EXERCISE TASK A: Set down the passage of the indoor air quality column between "The Housing Scene by" and "protect their families.", inclusive.
═══ PAGE TEXT
The Housing Scene by by Lew Sichelman
by Lew Sichelman
The Housing Scene | October 25th, 2013

Most people spend more than 50 percent of their time indoors -- children, some 90 percent -- so it is important to pay attention to the quality of the air in your home. And that means more than installing a few carbon monoxide detectors or testing for radon.

Mold can cause severe health problems, for example. Ditto for lead, a tainted water supply or hazardous household products. And since government at the state and federal levels can only legislate so much, it is up to homeowners to take whatever action is necessary to protect their families.

Indoor air pollutants come not only from what people have in their homes but also what they do there. It is well established, for example, that smoking can cause breathing problems. But so can furry pets and home projects that involve sanding, welding, painting or solvent chemicals like varnish and paint strippers.

Fortunately, there are simple steps you can take to find out the causes of poor indoor air quality and what to do about them.

-- Mold, sometimes known as mildew, grows where there are wet or damp surfaces. You can spot it easily when it grows out in the open, but often it is hidden behind walls or under the carpet. Either way, the telltale signs are the same: musty smells, watery eyes, runny noses, sneezing, itching, wheezing, headaches and fatigue.

To protect against mold, be sure your gutters are clean and not leaking, and that downspouts direct rainwater away from the house. Your yard should slope away from the building.

Repair leaking roofs, walls, doors and windows right away. Water is insidious, and can cause problems if left to stand. If your carpet remains wet for more than a couple of days, for example, it is best to toss it. It's also wise not to leave water standing in refrigerator drip pans.

Additionally, make sure the humidity in your home is not too high. If the moisture content in the air is more than 50 percent, turn off your humidifier and move your jungle of houseplants outside. Always make sure to run your bathroom fan when bathing or showering, and run your kitchen exhaust fan when cooking.

-- Unlike mold, you can't see, smell or feel carbon monoxide (CO), a deadly gas that can make you sick or even kill you. Signs of low-level CO poisoning include headaches, nausea, vomiting, dizziness, sleepiness, tightness in the chest and difficulty breathing. Many people confuse it with the flu.

To protect your house and family, install carbon monoxide alarms near each sleeping area and on each floor. But to make sure they never go off, never use the kitchen stove or oven to heat your house, and call a repair service if the flame on your range's gas burners is orange or yellow.
══════
═══ SOURCE DATA
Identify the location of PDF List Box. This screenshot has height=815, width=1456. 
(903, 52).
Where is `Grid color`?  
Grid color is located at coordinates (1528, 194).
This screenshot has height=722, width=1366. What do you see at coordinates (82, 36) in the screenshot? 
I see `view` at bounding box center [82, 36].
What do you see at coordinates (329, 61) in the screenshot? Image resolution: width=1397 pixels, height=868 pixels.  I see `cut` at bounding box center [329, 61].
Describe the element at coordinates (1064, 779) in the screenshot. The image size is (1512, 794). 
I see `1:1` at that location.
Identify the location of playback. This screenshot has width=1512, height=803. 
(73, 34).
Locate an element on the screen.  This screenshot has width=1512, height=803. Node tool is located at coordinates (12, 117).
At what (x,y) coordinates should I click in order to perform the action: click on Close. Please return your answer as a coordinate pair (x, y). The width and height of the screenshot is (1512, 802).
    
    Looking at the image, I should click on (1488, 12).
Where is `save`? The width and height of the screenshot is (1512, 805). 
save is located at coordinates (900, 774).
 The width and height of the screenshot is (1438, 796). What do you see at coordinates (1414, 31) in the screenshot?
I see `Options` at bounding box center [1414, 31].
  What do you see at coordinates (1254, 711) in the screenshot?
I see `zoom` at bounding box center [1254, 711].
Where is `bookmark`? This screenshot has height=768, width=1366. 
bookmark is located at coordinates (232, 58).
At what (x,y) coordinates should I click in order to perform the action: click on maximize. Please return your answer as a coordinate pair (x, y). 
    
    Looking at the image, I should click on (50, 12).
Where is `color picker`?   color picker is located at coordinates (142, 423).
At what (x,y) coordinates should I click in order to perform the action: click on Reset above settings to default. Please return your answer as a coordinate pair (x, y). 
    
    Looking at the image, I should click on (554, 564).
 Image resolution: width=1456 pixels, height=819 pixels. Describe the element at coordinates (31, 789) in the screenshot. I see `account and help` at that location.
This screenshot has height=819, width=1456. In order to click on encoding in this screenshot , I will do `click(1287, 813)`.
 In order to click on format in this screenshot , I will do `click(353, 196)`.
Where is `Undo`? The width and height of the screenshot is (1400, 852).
══════
EXERCISE TASK B: Extract the rows verbatim, from the first row through the line containing "Locate an element", inclusive.

EXERCISE RESULT A:
The Housing Scene by by Lew Sichelman
by Lew Sichelman
The Housing Scene | October 25th, 2013

Most people spend more than 50 percent of their time indoors -- children, some 90 percent -- so it is important to pay attention to the quality of the air in your home. And that means more than installing a few carbon monoxide detectors or testing for radon.

Mold can cause severe health problems, for example. Ditto for lead, a tainted water supply or hazardous household products. And since government at the state and federal levels can only legislate so much, it is up to homeowners to take whatever action is necessary to protect their families.

EXERCISE RESULT B:
Identify the location of PDF List Box. This screenshot has height=815, width=1456. 
(903, 52).
Where is `Grid color`?  
Grid color is located at coordinates (1528, 194).
This screenshot has height=722, width=1366. What do you see at coordinates (82, 36) in the screenshot? 
I see `view` at bounding box center [82, 36].
What do you see at coordinates (329, 61) in the screenshot? Image resolution: width=1397 pixels, height=868 pixels.  I see `cut` at bounding box center [329, 61].
Describe the element at coordinates (1064, 779) in the screenshot. The image size is (1512, 794). 
I see `1:1` at that location.
Identify the location of playback. This screenshot has width=1512, height=803. 
(73, 34).
Locate an element on the screen.  This screenshot has width=1512, height=803. Node tool is located at coordinates (12, 117).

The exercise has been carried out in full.